▶ _Activity_:
Once you find the line with "Open the Favoris" in the entries below, return exactly every line from it through the line with "Click the 2 : 1 (1 : 1) Chelsea EFL score".

▶ _Source records_:
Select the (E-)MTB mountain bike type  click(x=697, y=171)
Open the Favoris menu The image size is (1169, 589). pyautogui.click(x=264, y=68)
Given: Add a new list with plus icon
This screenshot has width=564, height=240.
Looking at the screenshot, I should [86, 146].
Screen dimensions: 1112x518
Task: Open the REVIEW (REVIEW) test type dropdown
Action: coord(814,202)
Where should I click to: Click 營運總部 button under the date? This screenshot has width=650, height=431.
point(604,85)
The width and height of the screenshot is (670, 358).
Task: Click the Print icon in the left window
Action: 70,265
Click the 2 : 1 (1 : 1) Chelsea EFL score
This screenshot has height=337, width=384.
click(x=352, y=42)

...

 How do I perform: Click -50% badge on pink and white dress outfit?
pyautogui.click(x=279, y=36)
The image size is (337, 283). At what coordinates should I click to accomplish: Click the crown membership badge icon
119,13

* * *

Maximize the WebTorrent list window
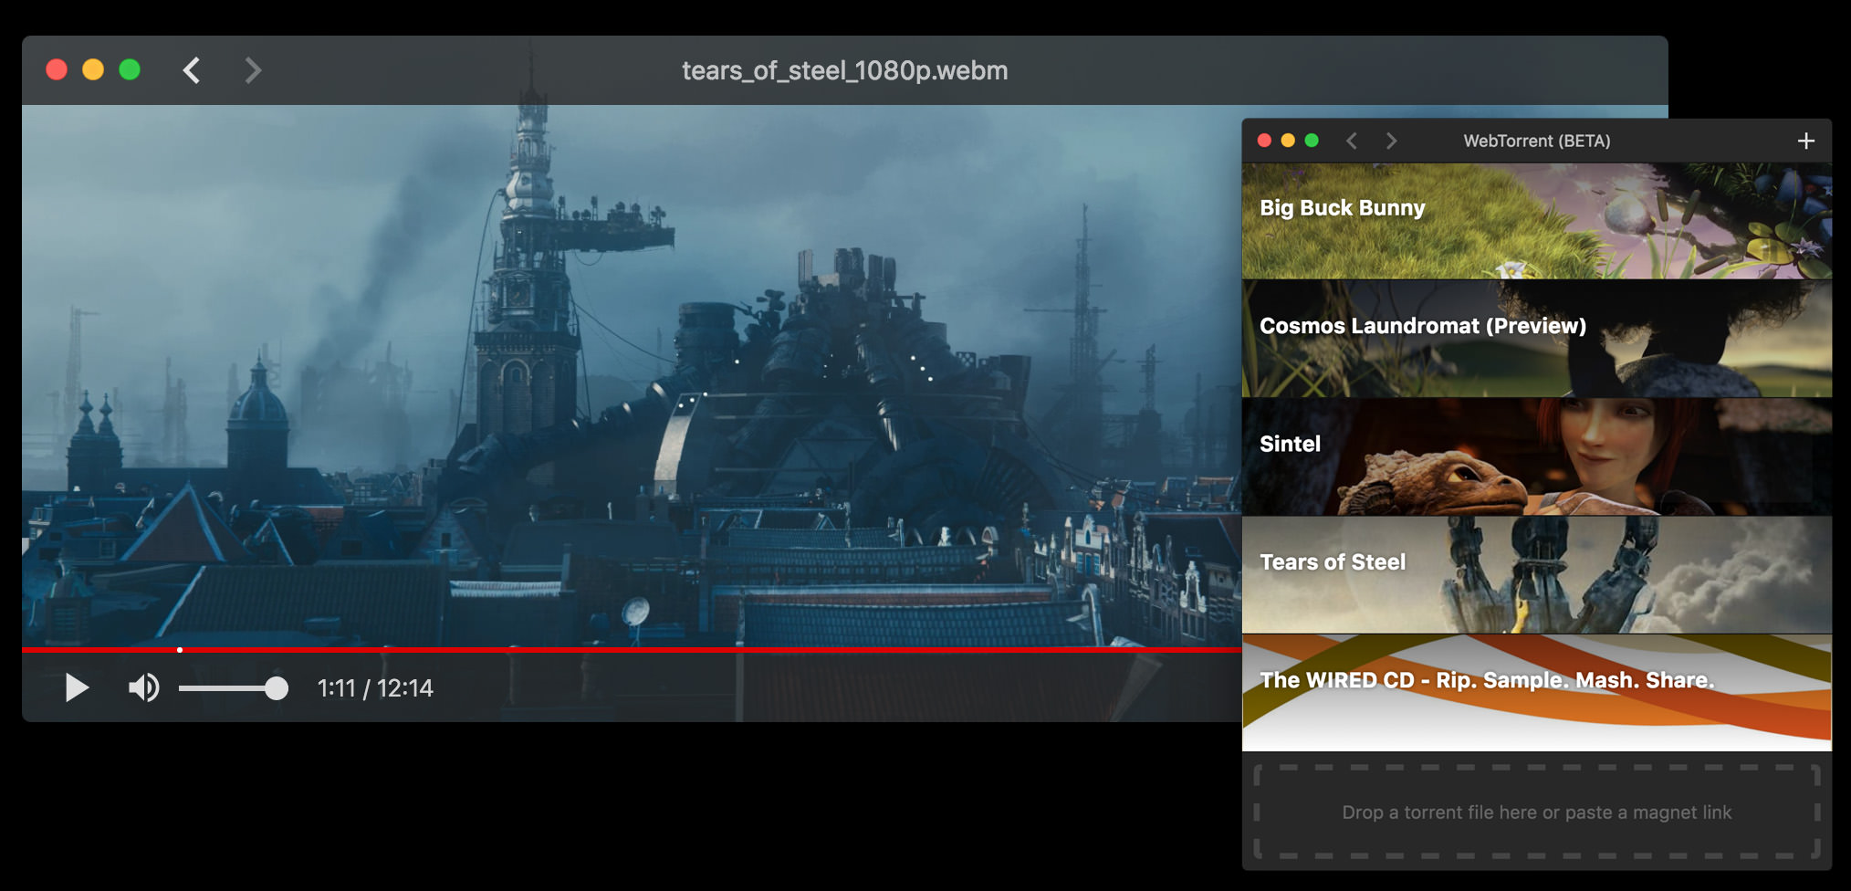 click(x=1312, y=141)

▶ _Result_:
Open the Favoris menu The image size is (1169, 589). pyautogui.click(x=264, y=68)
Given: Add a new list with plus icon
This screenshot has width=564, height=240.
Looking at the screenshot, I should [86, 146].
Screen dimensions: 1112x518
Task: Open the REVIEW (REVIEW) test type dropdown
Action: coord(814,202)
Where should I click to: Click 營運總部 button under the date? This screenshot has width=650, height=431.
point(604,85)
The width and height of the screenshot is (670, 358).
Task: Click the Print icon in the left window
Action: 70,265
Click the 2 : 1 (1 : 1) Chelsea EFL score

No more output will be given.